> [EXERCISE DETAILS]
Set the whole listing down again, word for word, with no pictures.
================
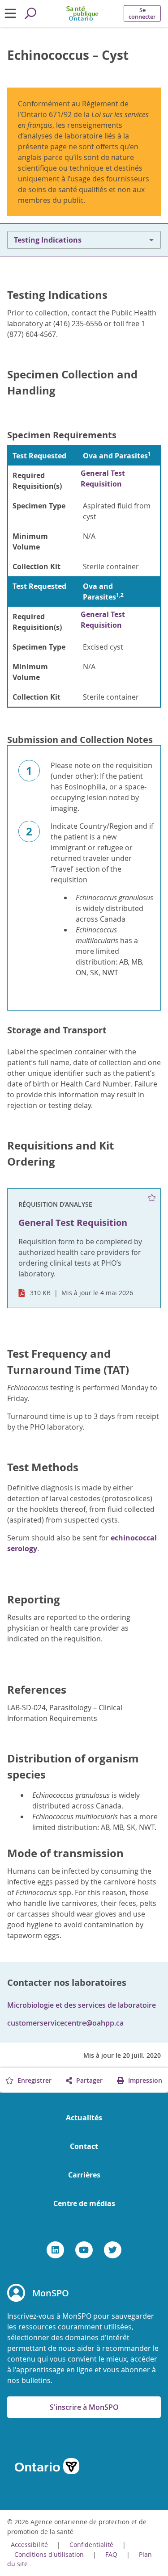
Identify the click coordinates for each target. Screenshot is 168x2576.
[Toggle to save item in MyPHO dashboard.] (152, 1197)
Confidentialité (91, 2544)
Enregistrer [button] (34, 2080)
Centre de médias (84, 2203)
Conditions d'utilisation (50, 2554)
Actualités (84, 2118)
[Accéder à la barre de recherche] (30, 13)
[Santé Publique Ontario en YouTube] (84, 2249)
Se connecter (142, 13)
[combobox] (84, 240)
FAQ (111, 2554)
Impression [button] (144, 2080)
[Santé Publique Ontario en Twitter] (112, 2249)
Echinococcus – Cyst (68, 55)
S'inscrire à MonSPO (84, 2407)
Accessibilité (29, 2544)
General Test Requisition (103, 478)
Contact (84, 2146)
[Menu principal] (10, 13)
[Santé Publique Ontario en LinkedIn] (55, 2249)
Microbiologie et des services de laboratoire (81, 2005)
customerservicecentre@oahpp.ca (65, 2023)
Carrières (84, 2175)
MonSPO (50, 2293)
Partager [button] (88, 2080)
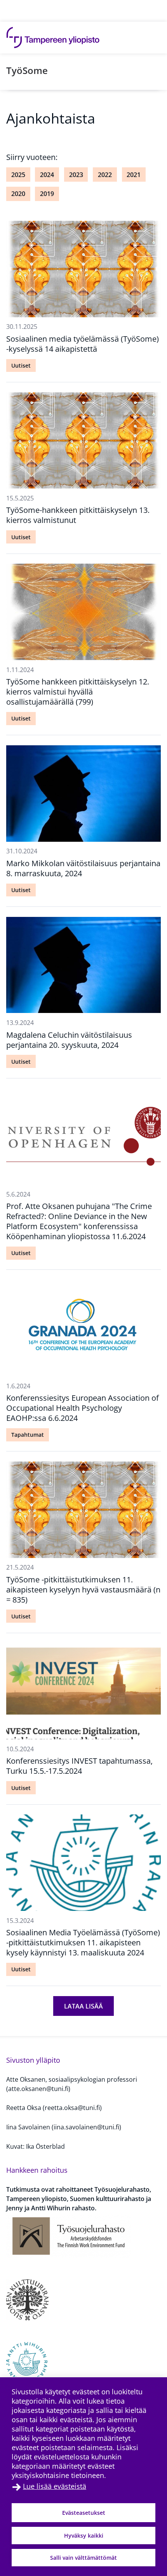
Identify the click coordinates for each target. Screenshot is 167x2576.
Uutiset (21, 365)
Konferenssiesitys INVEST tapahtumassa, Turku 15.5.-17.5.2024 (79, 1766)
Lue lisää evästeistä (54, 2486)
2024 (47, 174)
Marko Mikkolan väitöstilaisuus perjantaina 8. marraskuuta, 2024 (83, 868)
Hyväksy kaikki (83, 2535)
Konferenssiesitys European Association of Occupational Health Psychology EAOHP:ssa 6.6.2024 (82, 1408)
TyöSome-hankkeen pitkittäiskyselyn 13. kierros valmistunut (78, 515)
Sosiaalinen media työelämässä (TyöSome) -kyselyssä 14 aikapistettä (82, 344)
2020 (18, 193)
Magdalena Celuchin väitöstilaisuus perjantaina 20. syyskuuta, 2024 (69, 1040)
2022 (105, 174)
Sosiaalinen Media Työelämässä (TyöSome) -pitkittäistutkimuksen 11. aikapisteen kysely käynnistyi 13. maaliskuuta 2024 (83, 1942)
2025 (18, 174)
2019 (47, 193)
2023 (76, 174)
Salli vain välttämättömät (83, 2557)
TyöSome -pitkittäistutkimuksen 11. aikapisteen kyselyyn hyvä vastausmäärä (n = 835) (83, 1589)
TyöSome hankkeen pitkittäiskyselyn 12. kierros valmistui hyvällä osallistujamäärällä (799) (77, 691)
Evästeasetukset (83, 2512)
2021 (134, 174)
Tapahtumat (27, 1434)
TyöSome (27, 70)
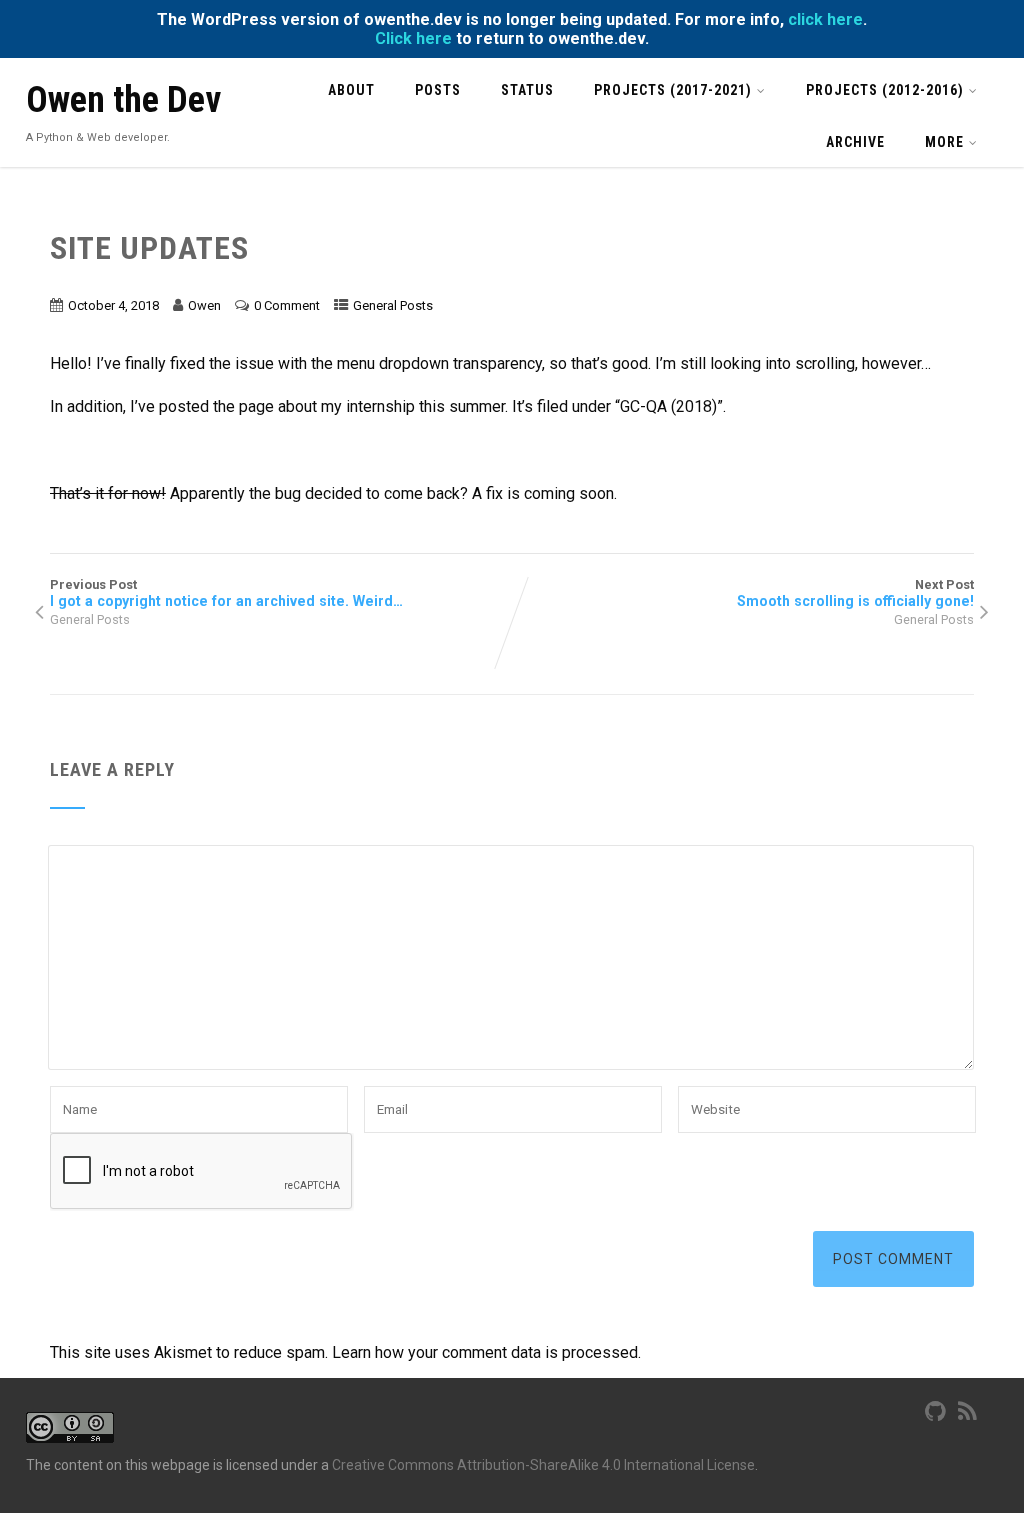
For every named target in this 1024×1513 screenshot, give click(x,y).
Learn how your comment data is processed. (486, 1352)
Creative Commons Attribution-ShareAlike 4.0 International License (543, 1465)
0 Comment (287, 305)
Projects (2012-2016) (885, 90)
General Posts (393, 305)
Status (527, 90)
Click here (413, 38)
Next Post (855, 593)
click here (825, 19)
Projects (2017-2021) (673, 90)
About (351, 90)
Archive (855, 142)
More (944, 142)
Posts (438, 90)
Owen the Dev (123, 100)
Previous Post (226, 593)
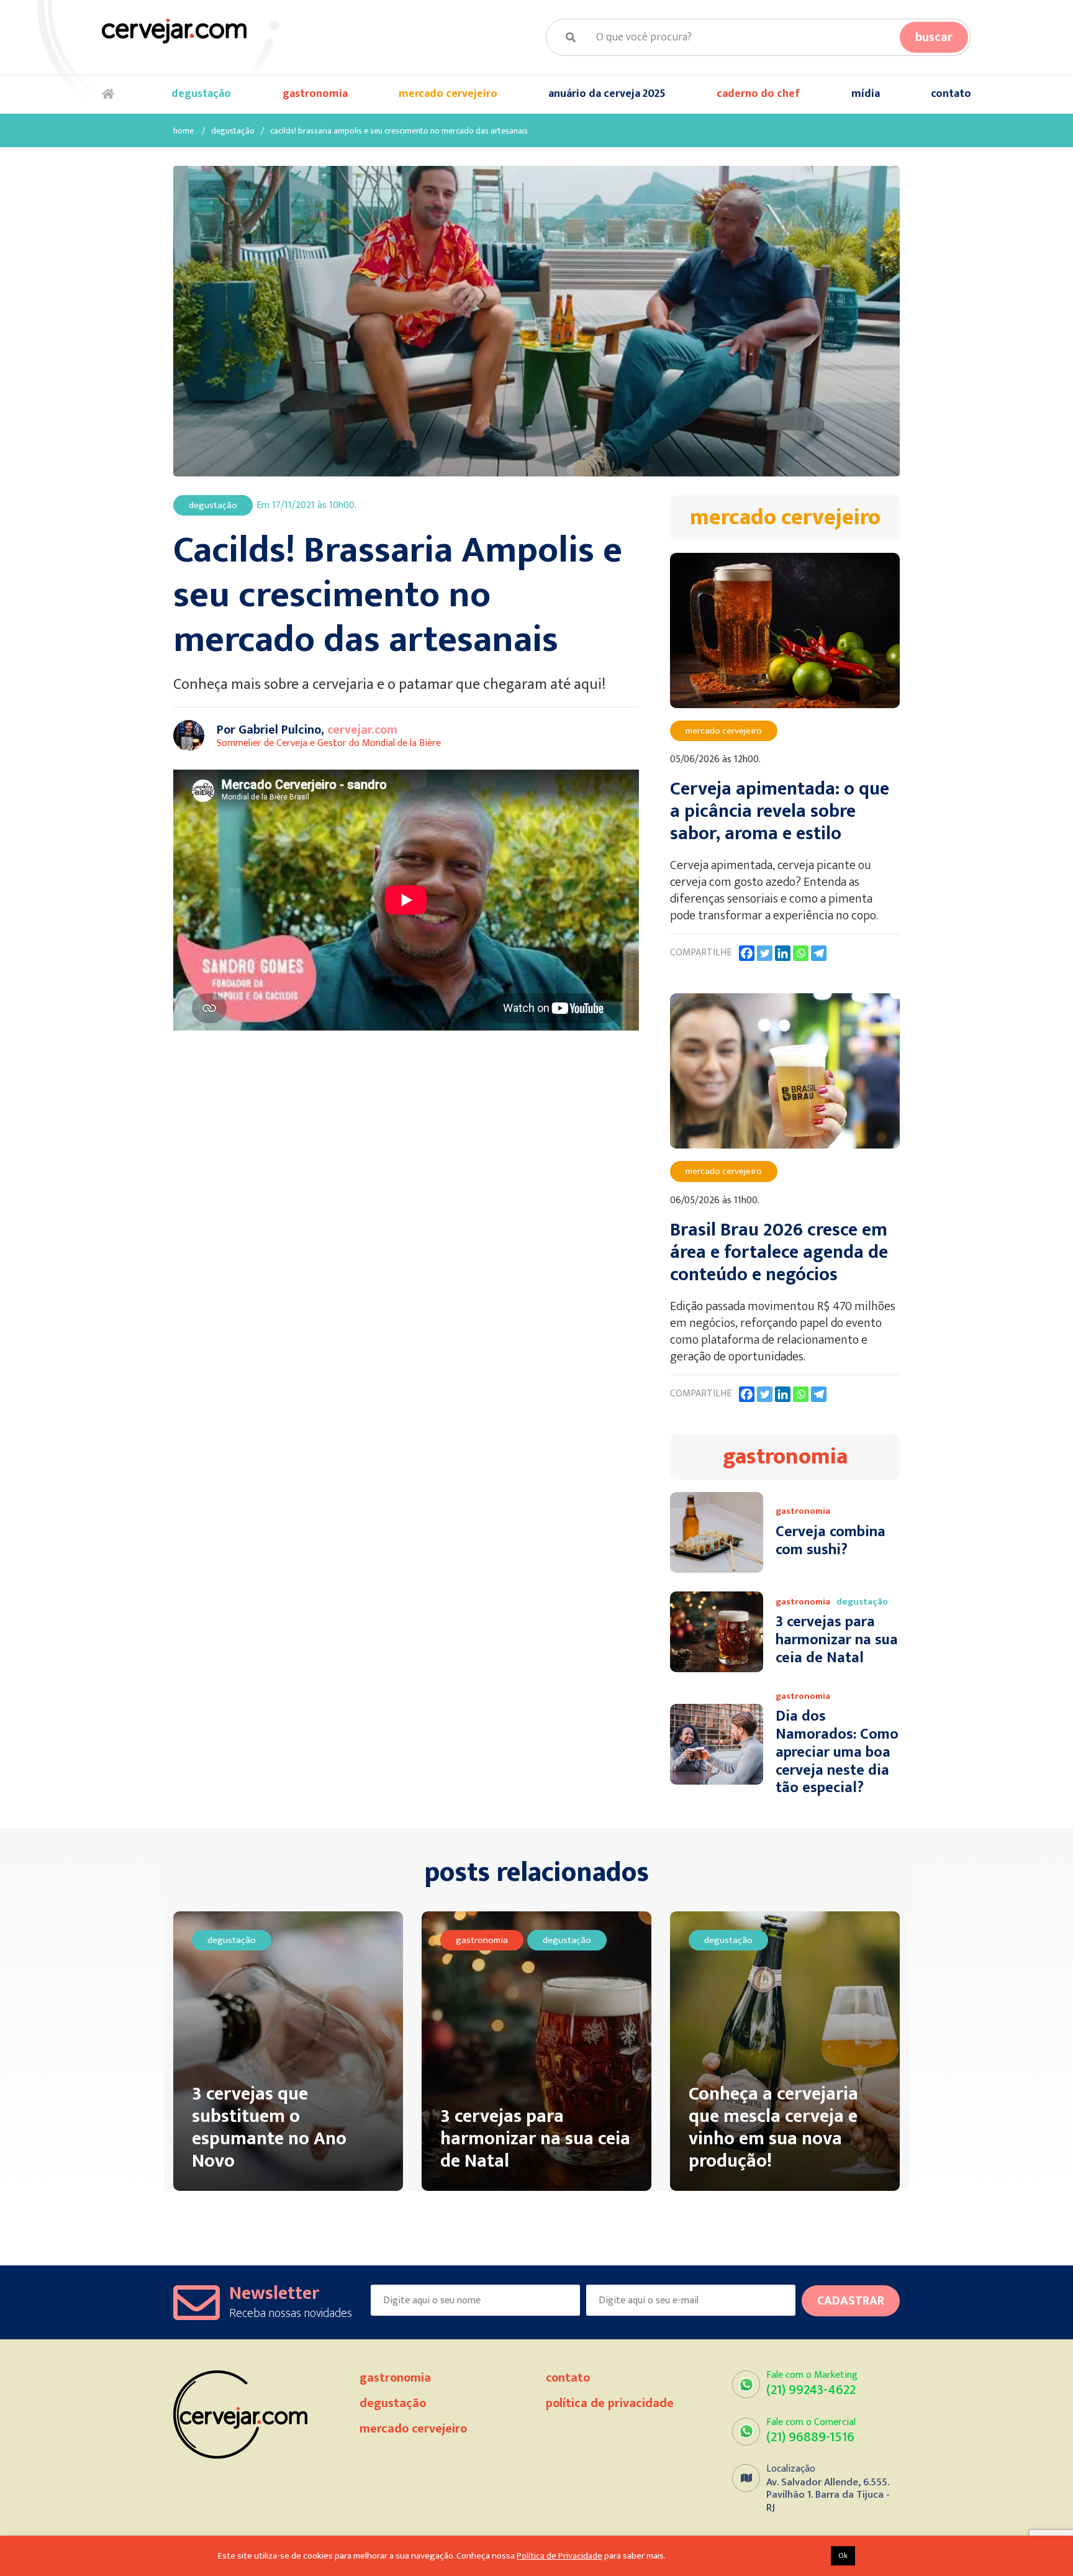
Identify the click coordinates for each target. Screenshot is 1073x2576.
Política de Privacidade (610, 2403)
================
> [EXERCISE OUTPUT]
Identify the click coordinates for each target. Screenshot is 168x2576.
[Toggle to save item in MyPHO dashboard.] (152, 1197)
Confidentialité (91, 2544)
Enregistrer [button] (34, 2080)
Centre de médias (84, 2203)
Conditions d'utilisation (50, 2554)
Actualités (84, 2118)
[Accéder à la barre de recherche] (30, 13)
[Santé Publique Ontario en YouTube] (84, 2249)
Se connecter (142, 13)
[combobox] (84, 240)
FAQ (111, 2554)
Impression [button] (144, 2080)
[Santé Publique Ontario en Twitter] (112, 2249)
Echinococcus – Cyst (68, 55)
S'inscrire à MonSPO (84, 2407)
Accessibilité (29, 2544)
General Test Requisition (103, 478)
Contact (84, 2146)
[Menu principal] (10, 13)
[Santé Publique Ontario en LinkedIn] (55, 2249)
Microbiologie et des services de laboratoire (81, 2005)
customerservicecentre@oahpp.ca (65, 2023)
Carrières (84, 2175)
MonSPO (50, 2293)
Partager [button] (88, 2080)
Identify the click coordinates for each target. Screenshot is 167x2576.
Uutiset (21, 365)
Konferenssiesitys INVEST tapahtumassa, Turku 15.5.-17.5.2024 (79, 1766)
Lue lisää evästeistä (54, 2486)
2024 (47, 174)
Marko Mikkolan väitöstilaisuus perjantaina 8. marraskuuta, 2024 (83, 868)
Hyväksy kaikki (83, 2535)
Konferenssiesitys European Association of Occupational Health Psychology EAOHP:ssa 6.6.2024 (82, 1408)
TyöSome-hankkeen pitkittäiskyselyn 13. kierros valmistunut (78, 515)
Sosiaalinen media työelämässä (TyöSome) -kyselyssä 14 aikapistettä (82, 344)
2020 (18, 193)
Magdalena Celuchin väitöstilaisuus perjantaina 20. syyskuuta, 2024 (69, 1040)
2022 (105, 174)
Sosiaalinen Media Työelämässä (TyöSome) -pitkittäistutkimuksen 11. aikapisteen kysely käynnistyi 13. maaliskuuta 2024 (83, 1942)
2025 (18, 174)
2019 (47, 193)
2023 (76, 174)
Salli vain välttämättömät (83, 2557)
TyöSome -pitkittäistutkimuksen 11. aikapisteen kyselyyn hyvä vastausmäärä (n = 835) (83, 1589)
TyöSome hankkeen pitkittäiskyselyn 12. kierros valmistui hyvällä osallistujamäärällä (799) (77, 691)
Evästeasetukset (83, 2512)
2021 (134, 174)
Tapahtumat (27, 1434)
TyöSome (27, 70)
For every named target in this 1024×1513 screenshot, give click(x,y).
Learn how your comment data is processed. (486, 1352)
Creative Commons Attribution-ShareAlike 4.0 International License (543, 1465)
0 Comment (287, 305)
Projects (2012-2016) (885, 90)
General Posts (393, 305)
Status (527, 90)
Click here (413, 38)
Next Post (855, 593)
click here (825, 19)
Projects (2017-2021) (673, 90)
About (351, 90)
Archive (855, 142)
More (944, 142)
Posts (438, 90)
Owen the Dev (123, 100)
Previous Post (226, 593)
Identify the click coordinates for each target. Screenshot is 1073x2576.
Política de Privacidade (610, 2403)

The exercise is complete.